Six nationally renowned storytellers will headline the ninth annual Timpanogos Storytelling Festival, along with a variety of local tale-spinners.

The festival, to be held at the Olmsted Park (on the corner of 800 North and University Avenue), Thursday-Saturday, Aug. 27-29, broke attendance records last year, with some 10,000 participants.This year's festival includes workshops, pre-shows for schoolchildren and a Story Train, along with the popular bedtime stories, ghost stories and Laughin' Nights that supplement the event.

The Story Train, otherwise known as the Heber Historic Railroad, will board Thursday at 5:30 p.m. at Vivian Park for a ride, dinner, stories and melodrama through the Provo Canyon. Tickets are $25.

Vicki Juditz, Barbara McBride-Smith and David Novak are scheduled to be in town on Thursday to conduct workshops at Sundance for new and amateur storytellers. Joining them in storytelling Friday and Saturday will be Waddie Mitchell, John McCutcheon and Sheila Kay Adams.

Juditz will teach attendees how to craft life experiences into compelling, memorable stories. McBride-Smith will show how to find the humor in everyday life. And Novak's workshop will cover storytelling dynamics, including the best use of surprise, silence and simple objects.

Workshop tickets are $30, with an additional $6 for lunch, and can be purchased along with festival event tickets through Smith'sTix or at the Orem Library.

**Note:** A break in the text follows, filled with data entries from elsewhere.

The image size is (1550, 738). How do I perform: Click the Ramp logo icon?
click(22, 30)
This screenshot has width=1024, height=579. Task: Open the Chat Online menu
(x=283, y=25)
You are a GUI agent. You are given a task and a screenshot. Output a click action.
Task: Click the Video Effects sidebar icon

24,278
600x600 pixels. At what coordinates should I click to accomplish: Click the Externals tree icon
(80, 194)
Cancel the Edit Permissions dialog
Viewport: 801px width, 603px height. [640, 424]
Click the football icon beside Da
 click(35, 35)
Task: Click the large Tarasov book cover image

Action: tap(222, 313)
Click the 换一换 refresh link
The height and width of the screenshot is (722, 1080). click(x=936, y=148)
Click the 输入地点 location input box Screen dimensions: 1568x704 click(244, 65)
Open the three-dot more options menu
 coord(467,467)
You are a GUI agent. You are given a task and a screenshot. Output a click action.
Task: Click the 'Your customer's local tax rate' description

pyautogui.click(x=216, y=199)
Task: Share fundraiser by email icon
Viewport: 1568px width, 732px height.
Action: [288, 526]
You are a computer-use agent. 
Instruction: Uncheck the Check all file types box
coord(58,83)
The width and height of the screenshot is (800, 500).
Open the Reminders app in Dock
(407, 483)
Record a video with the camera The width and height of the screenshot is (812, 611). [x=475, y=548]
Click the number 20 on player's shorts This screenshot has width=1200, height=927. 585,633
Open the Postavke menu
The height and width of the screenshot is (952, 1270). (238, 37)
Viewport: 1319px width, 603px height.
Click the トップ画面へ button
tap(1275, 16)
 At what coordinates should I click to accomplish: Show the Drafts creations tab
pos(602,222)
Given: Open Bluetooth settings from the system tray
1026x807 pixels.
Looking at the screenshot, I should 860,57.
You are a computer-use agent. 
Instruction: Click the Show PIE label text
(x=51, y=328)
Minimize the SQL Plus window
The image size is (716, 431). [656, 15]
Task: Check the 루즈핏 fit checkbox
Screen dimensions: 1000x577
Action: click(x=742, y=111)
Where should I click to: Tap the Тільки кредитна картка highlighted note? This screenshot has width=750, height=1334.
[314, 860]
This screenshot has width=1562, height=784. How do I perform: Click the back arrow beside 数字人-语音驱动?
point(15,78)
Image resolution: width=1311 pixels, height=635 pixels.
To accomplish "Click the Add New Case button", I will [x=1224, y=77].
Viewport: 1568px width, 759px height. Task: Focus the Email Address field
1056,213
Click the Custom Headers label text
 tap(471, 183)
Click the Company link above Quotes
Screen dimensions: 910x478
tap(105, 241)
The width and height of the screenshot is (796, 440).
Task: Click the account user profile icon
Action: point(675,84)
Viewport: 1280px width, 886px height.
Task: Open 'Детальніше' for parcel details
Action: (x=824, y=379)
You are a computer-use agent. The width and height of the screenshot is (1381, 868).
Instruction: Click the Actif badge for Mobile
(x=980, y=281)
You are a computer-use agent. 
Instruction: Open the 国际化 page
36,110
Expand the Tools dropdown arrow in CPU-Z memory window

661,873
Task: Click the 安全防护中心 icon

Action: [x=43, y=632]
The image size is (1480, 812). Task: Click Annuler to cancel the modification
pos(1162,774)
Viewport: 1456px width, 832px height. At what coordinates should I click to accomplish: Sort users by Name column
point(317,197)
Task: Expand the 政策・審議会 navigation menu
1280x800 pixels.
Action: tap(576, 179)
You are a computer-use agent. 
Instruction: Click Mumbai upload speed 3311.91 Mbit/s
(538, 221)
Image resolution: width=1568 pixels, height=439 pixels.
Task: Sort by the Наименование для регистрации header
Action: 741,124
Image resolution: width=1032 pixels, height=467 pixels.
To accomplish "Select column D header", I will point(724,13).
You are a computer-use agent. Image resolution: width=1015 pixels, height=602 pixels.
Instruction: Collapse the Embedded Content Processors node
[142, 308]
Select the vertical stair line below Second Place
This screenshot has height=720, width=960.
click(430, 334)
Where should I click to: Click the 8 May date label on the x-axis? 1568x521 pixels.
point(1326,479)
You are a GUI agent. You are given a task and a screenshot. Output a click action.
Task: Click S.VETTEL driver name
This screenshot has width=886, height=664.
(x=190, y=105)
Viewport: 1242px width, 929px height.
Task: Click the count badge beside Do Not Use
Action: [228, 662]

Juditz has been a performer on the PBS television series "Storyime," and played the secretary on the "Coach" sitcom. She is also known for "Teshuvah, Return," a solo theater piece about her journey to Judaism.

McBride-Smith tells stories from Greek mythology, mixing in a contemporary slant. Entertainer, comedian, historian and storyteller in one, McBride-Smith gives listeners a new take on the struggles of mere mortals, while preserving the depth and drama of Homer, Hesiod and Euripides.

Novak embodies the definition of the word "creative." He is an entirely original storyteller whose tales are inventions of his imagination, or original adaptions of classic fables. He has been telling stories professionally since 1978.

Mitchell says he can't even remember when he found cowboy poetry. It was always there. From his earliest days on the Nevada ranches where his father worked, Mitchell has been immersed in cowboy poetry, a tradition as rich as the lifestyle that spawned it.

McCutcheon labels himself a storyteller who happens to put some of his stories to music. He likes to talk, often introducing his songs with long, rolling, entertaining tidbits about how a song came to be, or why he enjoys "telling" it.

Adams comes from a small mountain community in western North Carolina. She describes herself as a seventh-generation ballad singer who wants to preserve the ballads she sings, sharing them with a wider world. She is also well-known for her prowess on the five-string banjo, for which she has received numerous awards.

Each of these national storytellers will also share ghost stories Friday evening and humorous stories on Saturday, in the SCERA Shell outdoor amphitheater, beginning at 8:30 p.m. Three will also participate in the bedtime stories at 7 p.m. Friday at the Olmsted Park.

Alpine School District Storytelling Contest winners will share tales with local spinners throughout the festival, and various musical and novelty performers will add color during schedule changes.

Other storytellers participating include Jeni Gubler, Sandra MacLees and Steven Henegar.